Triumph, for adopting i.r.s., which they assure me costs the customer only an extra £25, on all but one of their existing models—it, or the de Dion back axle, is bound to prevail in the end. . .

Renault, on account of their reputation for dependability, for offering good-looking cars at low price, and recognising that disc brakes-all round and comfortable seats need not be denied to the small-car user.

DAF, by reason of their very nicely contrived cyclecar with belt-drive automatic transmission that functions well enough to get home in Europe's toughest rally.

To choose the best of all, however, is as difficult as deciding whether you would prefer to take Miss Rover, Miss Corsair or Miss S, from those Smiths ads., to a Motor Show Ball.

Certainly there are some splendid cars in which to motor through 1964, and although eventually rotary or gas-turbines may be found in every car, for a long time to come pistons and poppets will prevail.
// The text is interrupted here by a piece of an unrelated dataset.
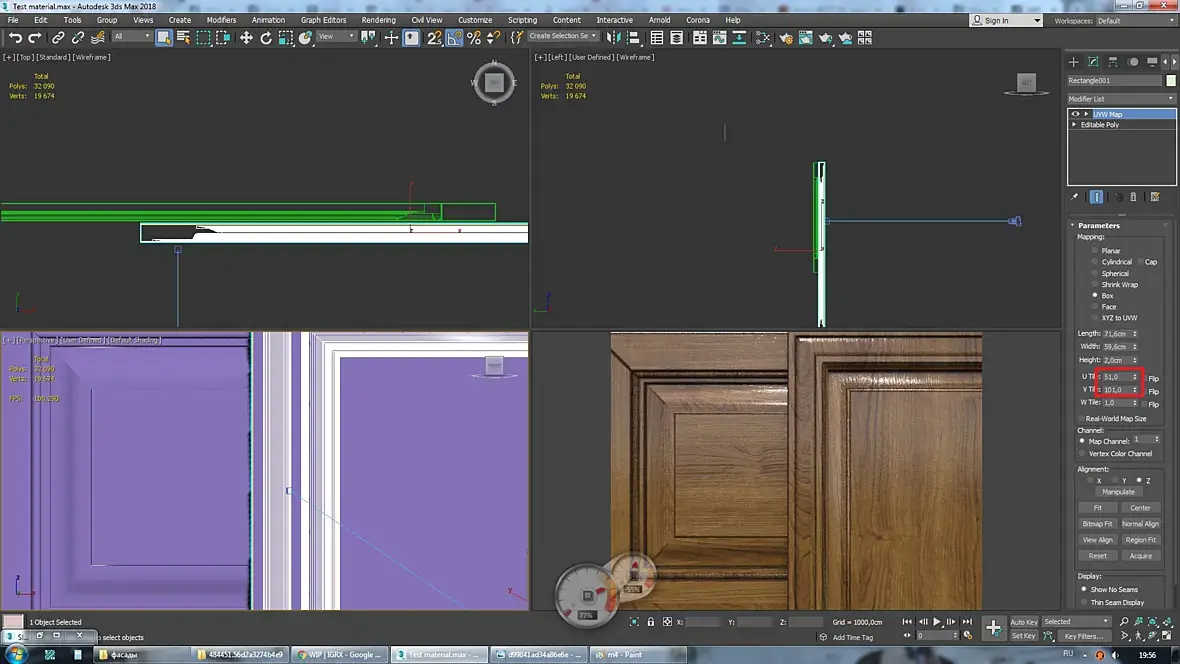This screenshot has width=1180, height=664.
Task: Select Planar mapping radio button
Action: pyautogui.click(x=1096, y=251)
All you have to do is to decide which make and model suits you best and find the money with which to buy it. In spite of the trials and tribulations of civilisation (brought about largely, I would remind you, through the invention of the wheel, the i.c. engine and the gas-turbine) there is nothing quite like motoring for sustained pleasure and enjoyment, even in this over-populated and savagely over-taxed little island, in which, as square-styled new houses, shops and flats go up, replacing the old individual architecture, every village, town and city is threatened with the urban standardisation of the uniform 'sixties. So I wish you good motoring, God-speed, and many thousands of miles free from the menace of Marplism, in the days to come.—W. B.